Intro
This vignette demonstrates how to prepare a QTL trace plot in a
reproducible way and publication ready. The steps include loading data,
extracting physical or genetic positions, identifying significant
thresholds, and visualizing results with geneticMapR
functions based on ggplot2
and ggpubr.
Load CIM Results
Let’s load the previous results from the QTL analysis script.
load("../data/plot_trace_pop2.RData")
Setup
Using names(M2$pheno)[-8] dynamically selects all phenotype variables except the ID (8th column).
Helper functions
This section defines a few utility functions used throughout the analysis. These functions streamline common tasks, including combining QTL results across multiple traits, extracting physical positions from marker names, and determining significance thresholds from permutation tests:
combine_qtl()
merges QTL mapping results for multiple
traits into a single data frame while adding a column to indicate the
trait name associated with each result.
add_physical_pos()
parses marker names to extract and
convert physical positions (in base pairs) into megabases (Mb), which
are useful for plotting along chromosomes.
get_thresholds()
filters QTL peaks that exceed a LOD
score significance threshold (typically the 5% level) and returns the
relevant chromosome(s), the threshold line, and the associated trait
label for visualization.
These helper functions simplify repetitive tasks.
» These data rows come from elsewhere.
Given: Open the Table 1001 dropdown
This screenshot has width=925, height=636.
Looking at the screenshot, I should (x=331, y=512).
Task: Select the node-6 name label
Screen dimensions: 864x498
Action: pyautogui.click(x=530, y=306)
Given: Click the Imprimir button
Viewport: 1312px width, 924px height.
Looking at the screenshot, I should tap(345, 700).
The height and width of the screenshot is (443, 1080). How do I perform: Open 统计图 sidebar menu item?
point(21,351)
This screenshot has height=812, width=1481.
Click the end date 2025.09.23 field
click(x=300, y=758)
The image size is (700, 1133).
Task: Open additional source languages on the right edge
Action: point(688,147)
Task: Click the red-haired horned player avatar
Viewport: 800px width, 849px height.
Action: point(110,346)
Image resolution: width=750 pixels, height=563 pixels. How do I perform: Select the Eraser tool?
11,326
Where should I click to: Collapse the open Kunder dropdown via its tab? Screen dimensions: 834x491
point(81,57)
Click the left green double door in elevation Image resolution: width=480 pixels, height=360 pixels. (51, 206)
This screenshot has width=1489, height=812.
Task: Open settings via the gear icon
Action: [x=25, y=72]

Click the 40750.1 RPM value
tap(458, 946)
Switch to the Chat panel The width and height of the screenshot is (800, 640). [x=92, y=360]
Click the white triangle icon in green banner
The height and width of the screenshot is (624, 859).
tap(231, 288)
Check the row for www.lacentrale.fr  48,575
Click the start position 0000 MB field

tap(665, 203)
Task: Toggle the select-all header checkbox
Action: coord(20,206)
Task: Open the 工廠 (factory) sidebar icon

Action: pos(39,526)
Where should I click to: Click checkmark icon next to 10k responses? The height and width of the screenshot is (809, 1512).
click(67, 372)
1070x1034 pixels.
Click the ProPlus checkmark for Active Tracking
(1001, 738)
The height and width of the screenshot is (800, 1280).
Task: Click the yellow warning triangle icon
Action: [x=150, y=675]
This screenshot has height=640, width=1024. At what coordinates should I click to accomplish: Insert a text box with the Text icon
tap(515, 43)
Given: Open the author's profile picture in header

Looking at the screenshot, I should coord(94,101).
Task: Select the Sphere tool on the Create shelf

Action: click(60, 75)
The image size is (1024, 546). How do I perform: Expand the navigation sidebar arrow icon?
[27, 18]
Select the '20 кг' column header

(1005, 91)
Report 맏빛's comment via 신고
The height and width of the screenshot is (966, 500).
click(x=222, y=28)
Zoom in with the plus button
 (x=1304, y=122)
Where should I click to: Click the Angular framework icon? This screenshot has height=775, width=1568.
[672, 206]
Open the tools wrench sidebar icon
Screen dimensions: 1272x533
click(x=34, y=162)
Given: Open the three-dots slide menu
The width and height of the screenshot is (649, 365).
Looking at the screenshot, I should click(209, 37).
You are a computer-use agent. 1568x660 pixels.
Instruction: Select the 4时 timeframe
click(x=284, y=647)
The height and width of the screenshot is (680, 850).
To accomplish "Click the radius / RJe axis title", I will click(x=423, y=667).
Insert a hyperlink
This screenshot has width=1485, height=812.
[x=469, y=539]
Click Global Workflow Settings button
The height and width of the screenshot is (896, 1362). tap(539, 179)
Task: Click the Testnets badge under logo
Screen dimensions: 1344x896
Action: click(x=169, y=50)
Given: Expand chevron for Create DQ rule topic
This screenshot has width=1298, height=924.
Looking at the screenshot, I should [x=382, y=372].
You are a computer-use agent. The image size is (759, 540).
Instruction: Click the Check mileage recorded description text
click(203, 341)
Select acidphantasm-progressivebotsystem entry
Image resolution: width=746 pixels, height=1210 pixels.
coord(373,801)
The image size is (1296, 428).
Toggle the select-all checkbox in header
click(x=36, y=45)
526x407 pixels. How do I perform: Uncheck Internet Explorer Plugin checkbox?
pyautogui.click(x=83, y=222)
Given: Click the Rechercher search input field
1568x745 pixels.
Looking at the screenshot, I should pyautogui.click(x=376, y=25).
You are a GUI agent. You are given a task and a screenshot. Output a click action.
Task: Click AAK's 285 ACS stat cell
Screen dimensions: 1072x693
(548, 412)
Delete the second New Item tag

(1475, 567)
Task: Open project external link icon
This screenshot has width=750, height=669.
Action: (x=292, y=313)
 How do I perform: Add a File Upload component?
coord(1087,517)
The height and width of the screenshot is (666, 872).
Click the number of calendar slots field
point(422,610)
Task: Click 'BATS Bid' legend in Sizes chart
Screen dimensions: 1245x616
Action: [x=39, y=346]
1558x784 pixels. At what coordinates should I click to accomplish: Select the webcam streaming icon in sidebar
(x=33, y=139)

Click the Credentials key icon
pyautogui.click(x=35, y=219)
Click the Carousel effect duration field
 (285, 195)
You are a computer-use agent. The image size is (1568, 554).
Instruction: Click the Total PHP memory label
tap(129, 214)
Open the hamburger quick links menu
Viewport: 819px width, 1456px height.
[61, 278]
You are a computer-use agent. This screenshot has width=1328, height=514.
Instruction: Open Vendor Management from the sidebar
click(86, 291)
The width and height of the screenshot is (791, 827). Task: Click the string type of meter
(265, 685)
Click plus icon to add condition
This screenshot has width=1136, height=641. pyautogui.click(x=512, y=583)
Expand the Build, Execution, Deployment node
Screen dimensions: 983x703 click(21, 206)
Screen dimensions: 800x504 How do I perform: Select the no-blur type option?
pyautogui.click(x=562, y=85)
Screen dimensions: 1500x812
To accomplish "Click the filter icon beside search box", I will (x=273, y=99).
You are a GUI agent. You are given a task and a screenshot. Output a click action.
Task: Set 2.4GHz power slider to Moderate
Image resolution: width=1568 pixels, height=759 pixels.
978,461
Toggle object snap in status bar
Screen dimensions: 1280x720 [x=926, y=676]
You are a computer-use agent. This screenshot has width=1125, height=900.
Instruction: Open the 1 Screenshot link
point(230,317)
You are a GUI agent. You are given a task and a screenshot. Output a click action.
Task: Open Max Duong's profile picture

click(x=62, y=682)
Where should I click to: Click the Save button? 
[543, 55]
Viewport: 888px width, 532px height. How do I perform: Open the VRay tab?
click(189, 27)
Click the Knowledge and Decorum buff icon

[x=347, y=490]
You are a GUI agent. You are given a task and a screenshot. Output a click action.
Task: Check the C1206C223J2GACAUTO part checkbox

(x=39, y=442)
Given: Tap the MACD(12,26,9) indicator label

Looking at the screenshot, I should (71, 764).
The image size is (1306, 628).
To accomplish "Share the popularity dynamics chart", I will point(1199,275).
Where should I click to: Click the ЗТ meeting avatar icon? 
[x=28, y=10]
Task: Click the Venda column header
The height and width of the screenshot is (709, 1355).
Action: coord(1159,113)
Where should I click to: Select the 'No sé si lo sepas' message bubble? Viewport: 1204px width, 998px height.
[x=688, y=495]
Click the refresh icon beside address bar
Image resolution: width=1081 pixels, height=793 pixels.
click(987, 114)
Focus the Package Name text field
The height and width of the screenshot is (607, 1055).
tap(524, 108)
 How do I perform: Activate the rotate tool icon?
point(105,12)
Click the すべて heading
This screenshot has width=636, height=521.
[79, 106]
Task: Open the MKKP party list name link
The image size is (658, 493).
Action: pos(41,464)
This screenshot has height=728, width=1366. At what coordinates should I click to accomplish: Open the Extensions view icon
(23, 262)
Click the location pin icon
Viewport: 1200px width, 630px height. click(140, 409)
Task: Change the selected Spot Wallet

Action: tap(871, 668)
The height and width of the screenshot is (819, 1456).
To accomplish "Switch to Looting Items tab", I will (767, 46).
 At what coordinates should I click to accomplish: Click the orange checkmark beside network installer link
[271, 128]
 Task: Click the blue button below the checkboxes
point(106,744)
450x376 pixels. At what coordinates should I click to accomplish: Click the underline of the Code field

combine_qtl <- function(results, trait_names) {
do.call(rbind, lapply(names(results), function(i) {
df <- results[[i]]
df$response_var <- trait_names[match(i, names(results))]
df
}))
}
add_physical_pos <- function(df) {
marker.name <- rownames(df)
split_marker <- strsplit(marker.name, "[_.]")
df$phys.pos <- as.numeric(sapply(split_marker, `[`, 2)) / 1e6
df
}
get_thresholds <- function(qtl_df, perm_df, trait) {
sig_thresh <- perm_df["5%", 1]
qtl_df %>%
filter(lod >= sig_thresh) %>%
distinct(chr) %>%
mutate(hline = sig_thresh, response_var = trait)
}
Thresholds
In this step, we compute the LOD score significance thresholds for each trait using results from permutation tests. This is important to identify which QTL peaks are statistically significant.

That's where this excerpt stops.